### 元の文章 ###

非上場企業一条工務店の過去20年の売上と利益~やや鈍化?一方で工場拡大~

こんばんは。さすけです。大変ご無沙汰になってしまいましたm(_ _)m

先に書かせていただいた太陽光火災リスクの件は1kWあたり1万円で鋼板敷設が行えるようになったようです。ただ、原則顧客側から要望を出さなければならず提案をしてくれるわけではないようです。このことはもう少し調べてまとめたいと思っています。

さて、本日はちょっとしたメモ的な内容です。

今回のテーマは「一条工務店の売上高」です。

一条工務店はあまり宣伝をしないため、企業名は一般にはほとんど知られていません。しかし、注文住宅の建築棟数ベースでは積水ハウスと1位を争う最大手となっています。

一条工務店が積水ハウスを抜いて住宅販売棟数1位に?大丈夫??

一条工務店は宣伝をしない、そして非上場企業であるが故に情報はほとんど公開されておらず企業の構造はもちろん、売上高一つ取っても単年では公開されていますが、過去のトレンドはほとんど知られていません。今回は、そんな一条工務店の過去20年分の売上高の推移をご紹介したいと思います。

今回の記事は、これから家を建てる方のためというよりも、一条工務店に就職を希望されている学生さん向けと思って書きます^^

一条工務店はフランチャイズ店の一つ

一条工務店とフィリピン工場(HRD)の関係

一条工務店の売上高を見る前に一条工務店の企業構造について確認します。

一条工務店は原則フランチャイズ形式で企業を経営しています。フランチャイズ形式と聞くと、一条工務店がフランチャイジー(親玉)となって、一条工務店仙台、一条工務店群馬、一条工務店山陰といたフランチャイズ店を率いているイメージを持ちますが、実際は全く違っています。

一条工務店は「フランチャイズ店の一つ」に過ぎません。

### 行の一覧 ###

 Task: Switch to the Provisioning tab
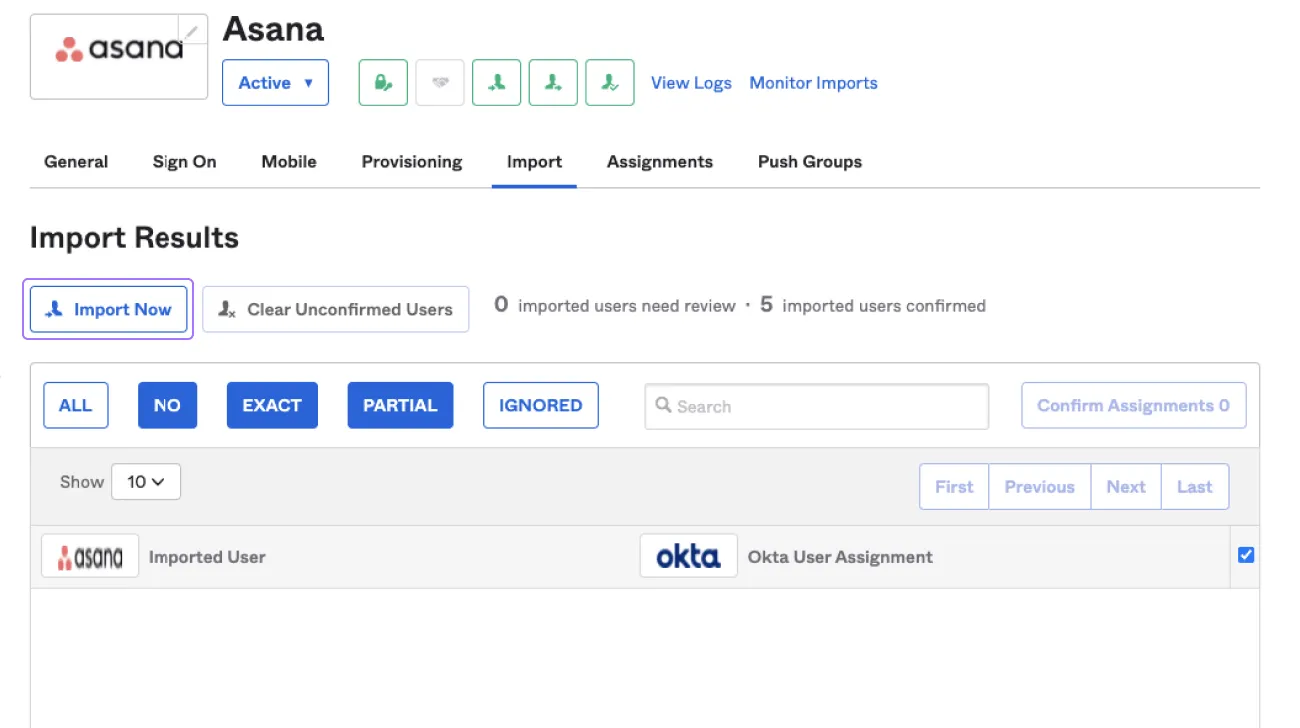point(412,162)
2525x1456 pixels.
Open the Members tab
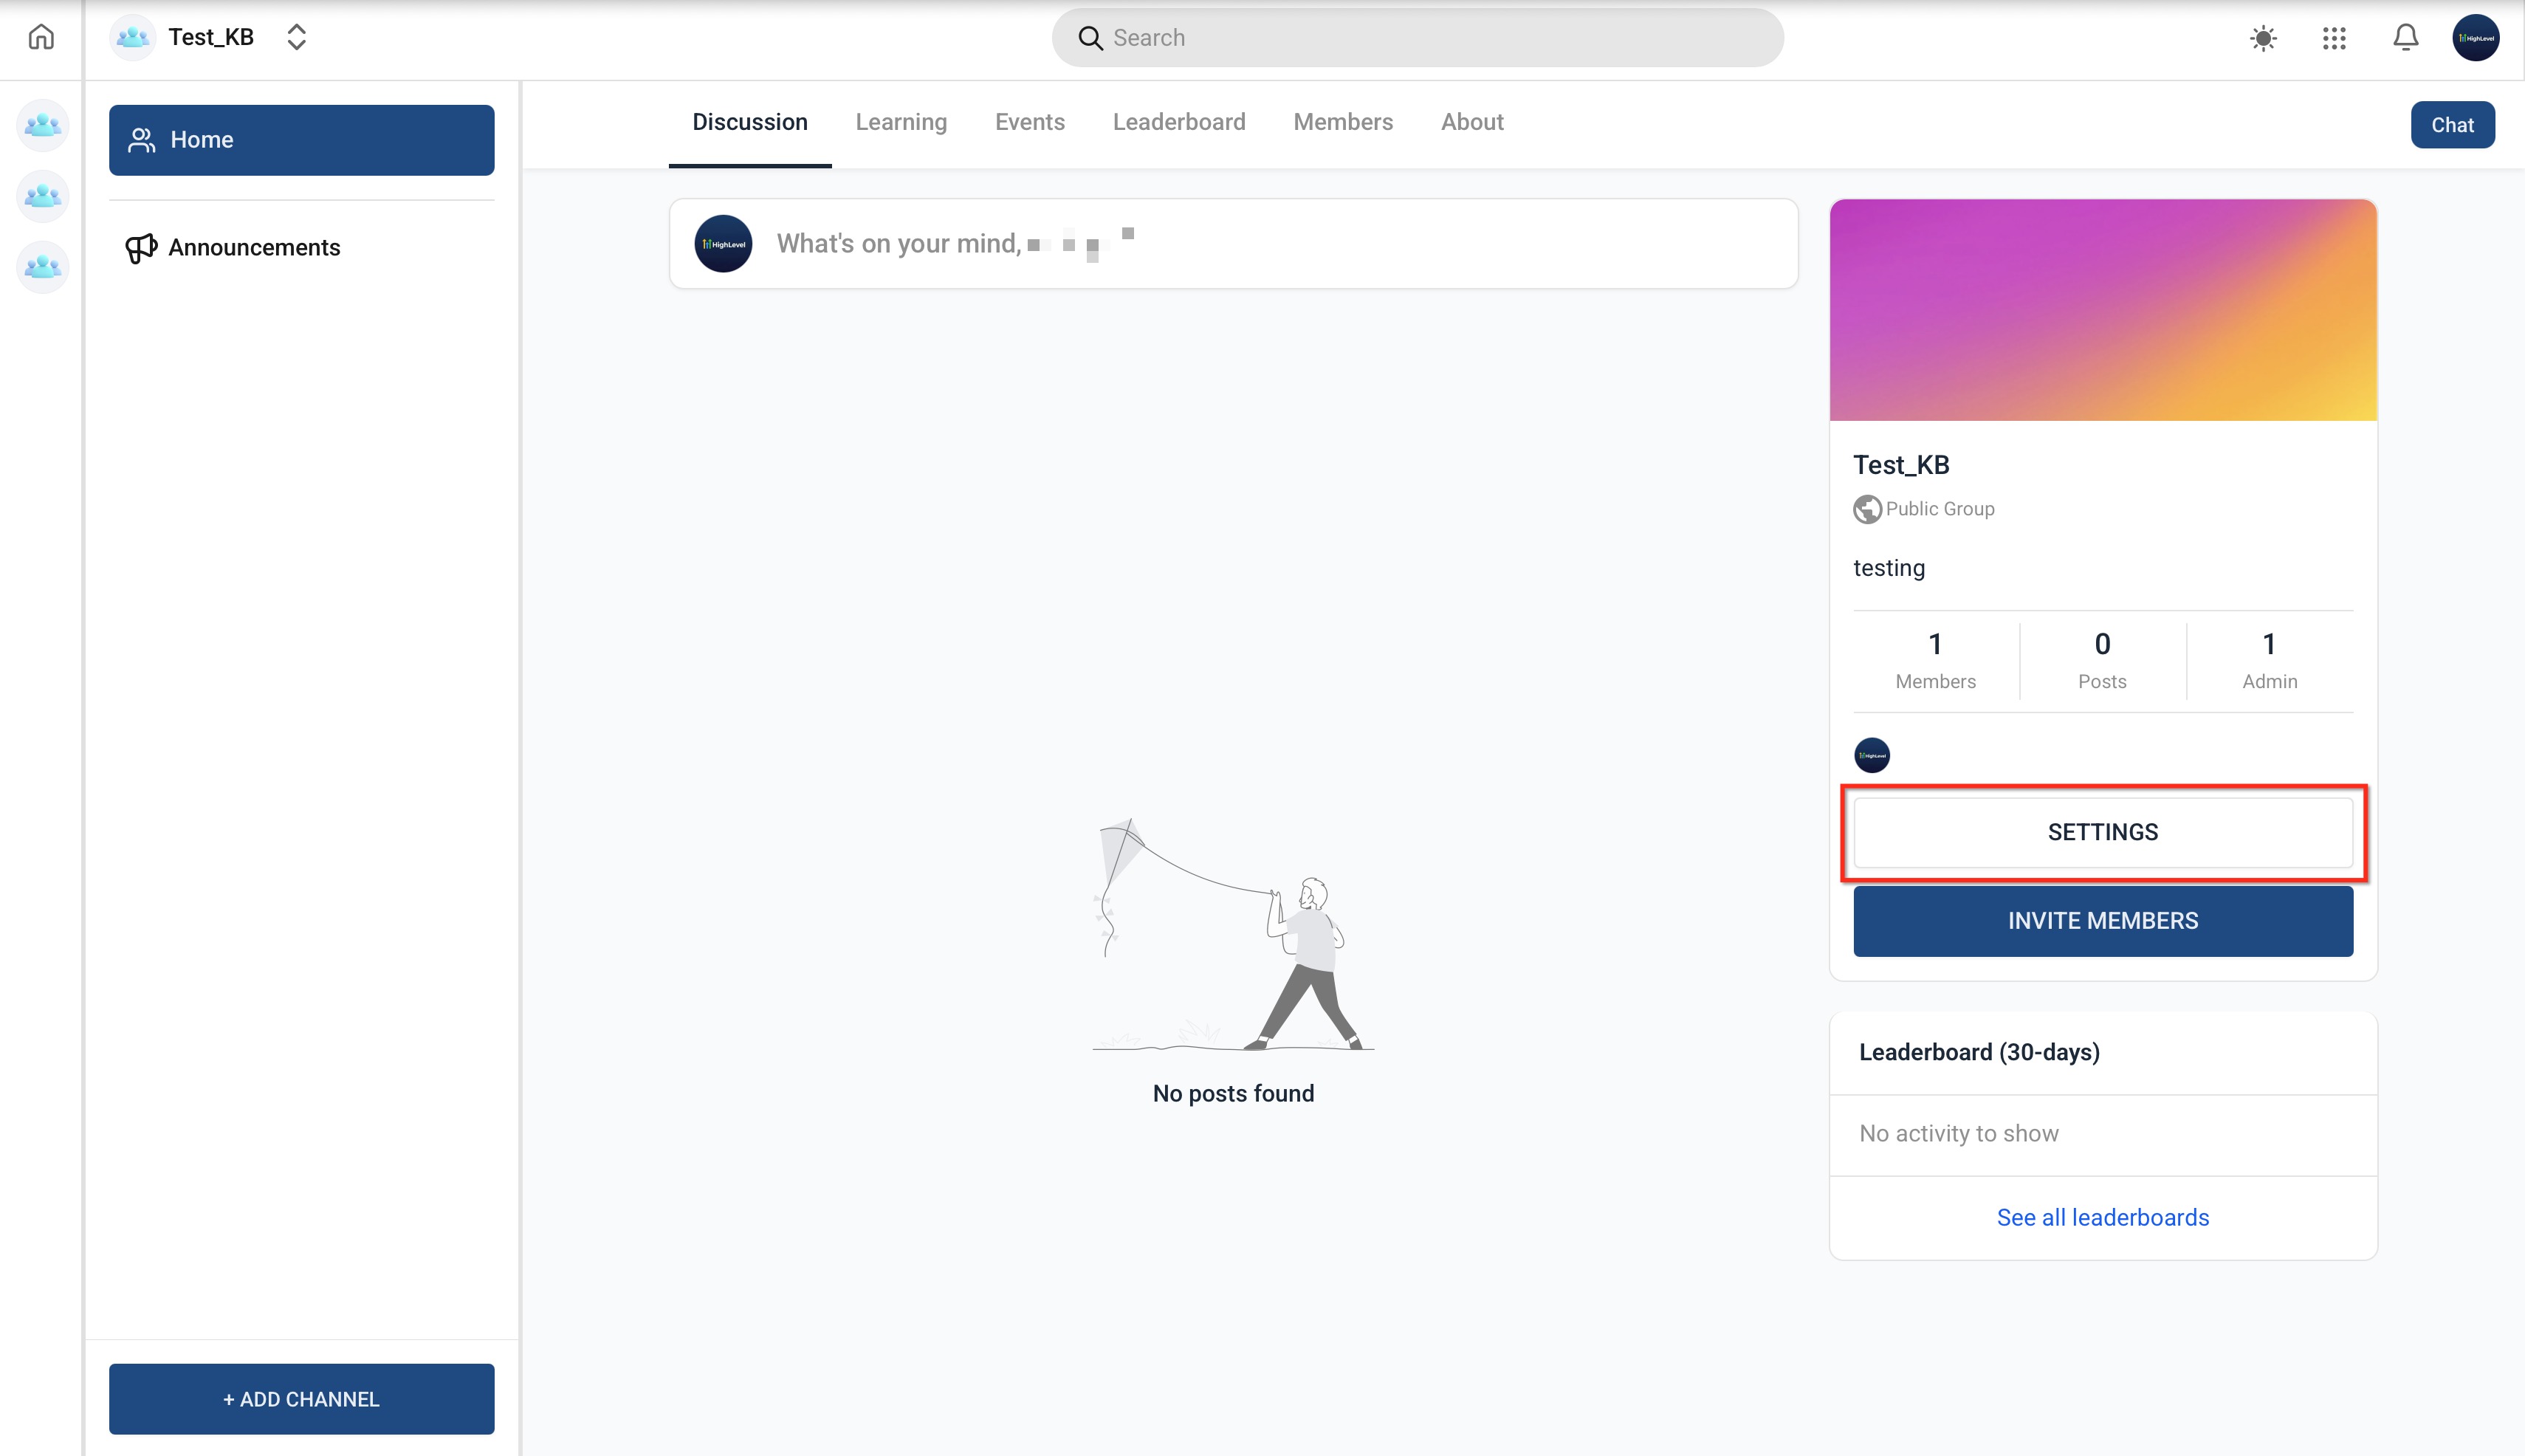(1342, 122)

###

# 今回の課題:
(1) 一条工務店の記事について、次の問いに答えてください。
(a) 太陽光火災リスクの件で、鋼板敷設は1kWあたりいくらで行えるようになったとありますか。
(b) 注文住宅の建築棟数ベースで、一条工務店と1位を争っているのはどの会社ですか。
(c) この記事で推移を紹介するのは、何年分の売上高ですか。
(2) 一条工務店の記事から、「こんばんは。さすけです。大変ご無沙汰になってしまいましたm(_ _)m」から「さて、本日はちょっとしたメモ的な内容です。」までの部分を一字も変えずに書き写してください。

# 正しい答え:
(1)
(a) 1kWあたり1万円
(b) 積水ハウス
(c) 過去20年分

(2)
こんばんは。さすけです。大変ご無沙汰になってしまいましたm(_ _)m

先に書かせていただいた太陽光火災リスクの件は1kWあたり1万円で鋼板敷設が行えるようになったようです。ただ、原則顧客側から要望を出さなければならず提案をしてくれるわけではないようです。このことはもう少し調べてまとめたいと思っています。

さて、本日はちょっとしたメモ的な内容です。